Um poema sobre pecado, arrependimento e redenção, improvável num dos maiores cómicos (na época ainda não havia humoristas, eram meramente cómicos) portugueses da época, o Francisco Nicholson, mas capaz de fazer chorar as pedras da calçada, uma linha melódica soturna que poderia ter saído da pena de um Shostakovich, à época um moço mais novo do que eu sou agora, se bem que mais desgastado pelo terror vivido por quem viveu numa ditadura a sério, e eu vivia numa mera ditadura das bananas, e uma canção histórica, a primeira portuguesa no festival da Eurovisão. De onde saiu com zero pontos, na época explicavam-nos que por eles terem inveja das nossas possessões ultramarinas, como agora têm inveja do Euro 2016 e se querem vingar com sanções no festival do Eurogrupo, antes de passarem a ser derrotadas pelos interesses comerciais das multinacionais editoras luxemburguesas e israelitas. Mas uma bela canção.
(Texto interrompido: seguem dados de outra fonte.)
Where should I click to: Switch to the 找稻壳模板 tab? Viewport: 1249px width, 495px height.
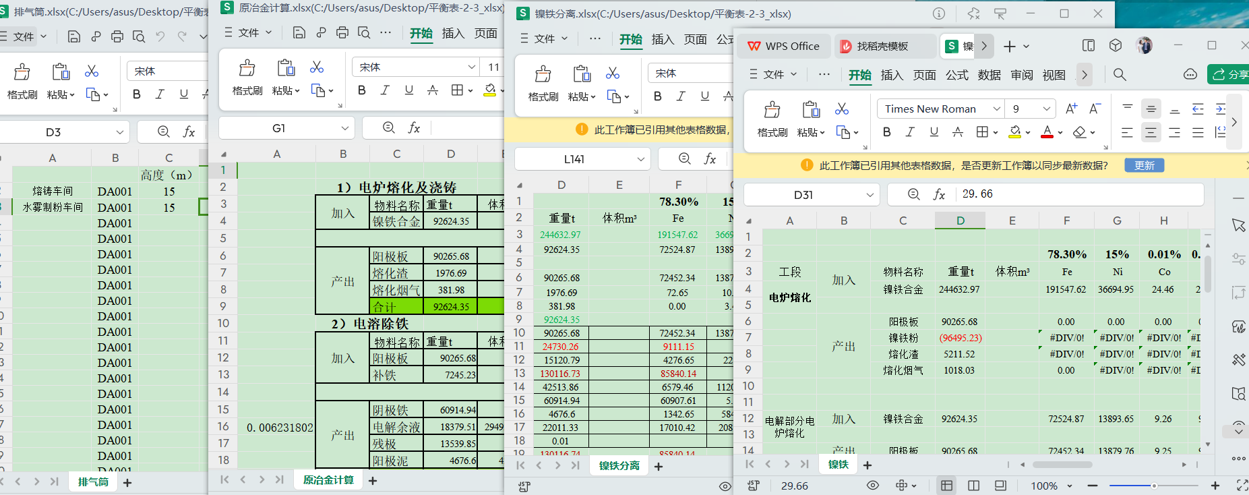pyautogui.click(x=882, y=46)
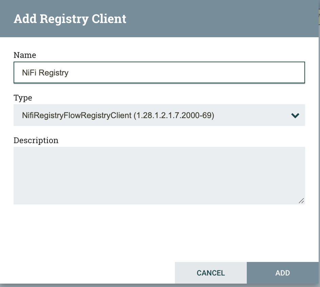This screenshot has height=287, width=320.
Task: Click the "Add Registry Client" dialog title
Action: (x=70, y=19)
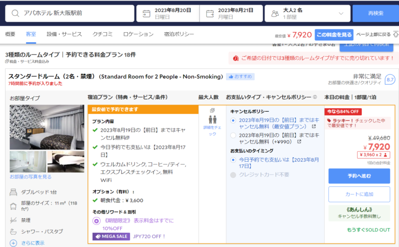399x247 pixels.
Task: Select free cancellation cheapest plan radio
Action: coord(234,120)
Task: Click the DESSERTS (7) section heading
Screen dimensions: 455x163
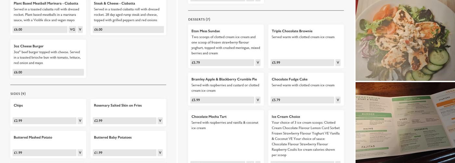Action: point(199,20)
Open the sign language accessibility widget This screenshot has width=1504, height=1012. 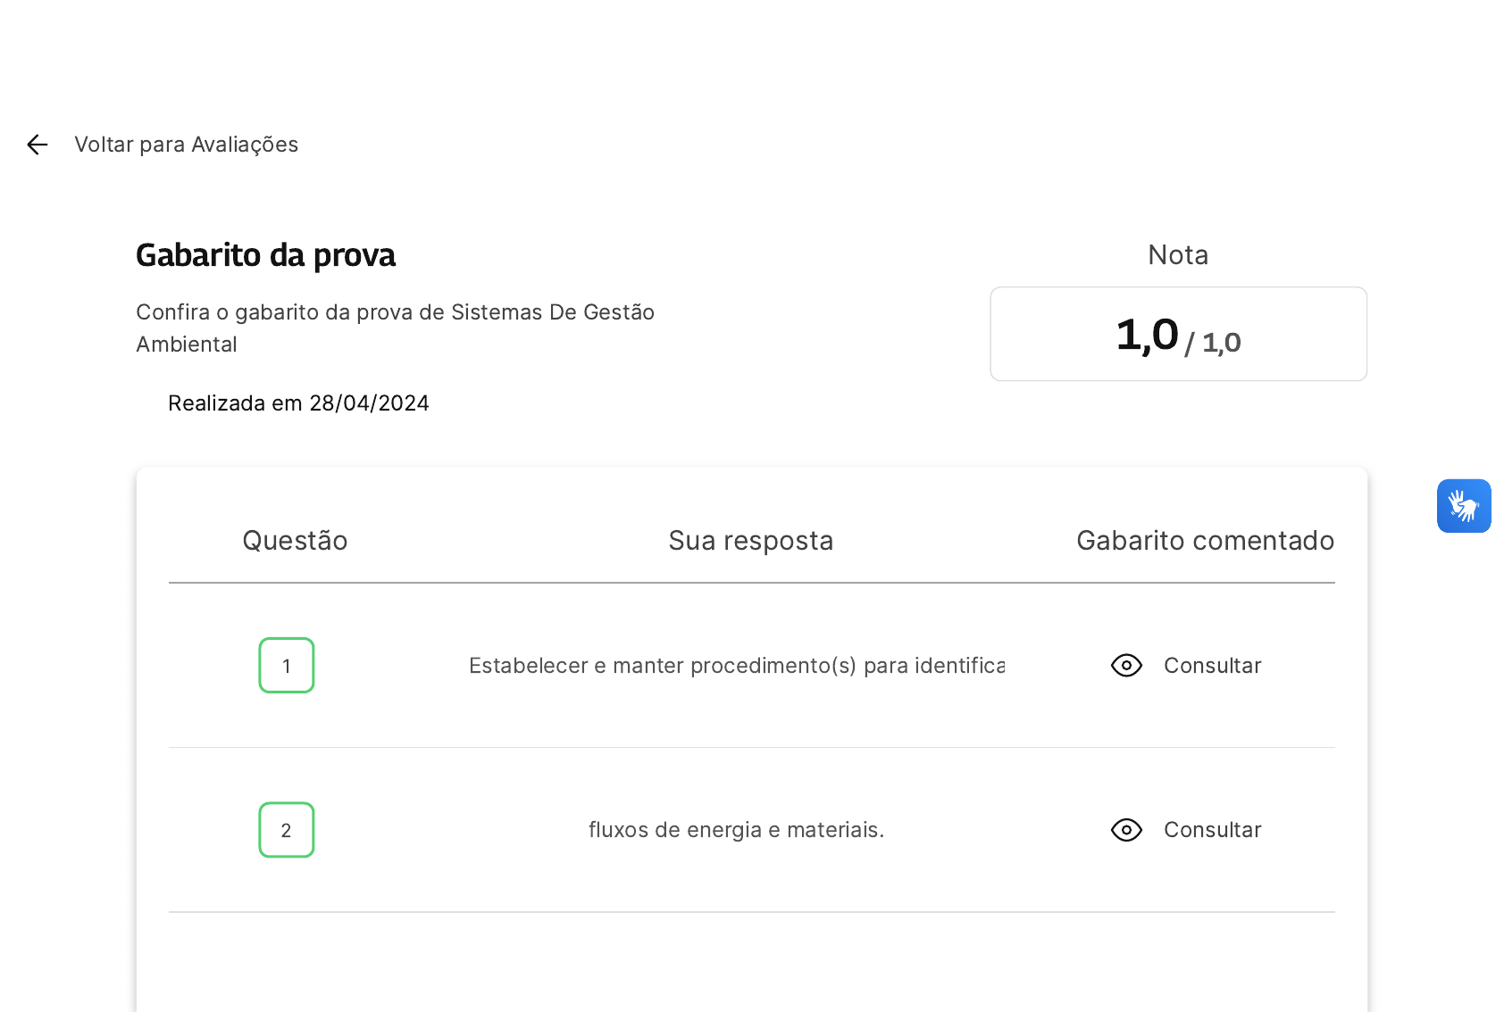(x=1464, y=506)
O presidente Marcelo, o católico mais eficaz de Portugal, conseguiu, à força de rezar muitos terços, conquistar o Euro 2016. O seleccionador-engenheiro Fernando Santos ainda o acompanhou na fuga ao pelotão, mas ficou para trás quando o presidente prometeu uma ida a Fátima no seu sprint final. Vitória isolada do camisola amarela, não confundir com os colégios, onde ele vestiu a camisola rosa apesar de se ter declarado amarelo no coração.
E isto é uma faceta do problema mais geral do presidente. Há muito quem tenha votado nele devido ao "perjúrio de tantas promessas", e agora se sinta "maltratado" e "desprezado". Se, como ele deu a antender, "Este amor é mais puro que a jóia mais rara, que o mais puro amor", tem muito que fazer para reconquistar o coração de quem confiou nele e se sente enganado. Não basta pedir perdão ao Senhor numa oração, mesmo que o perdão seja reforçado com uma maratona de terços. Qualquer dia tem mesmo que dar uma satisfação aos seus eleitores.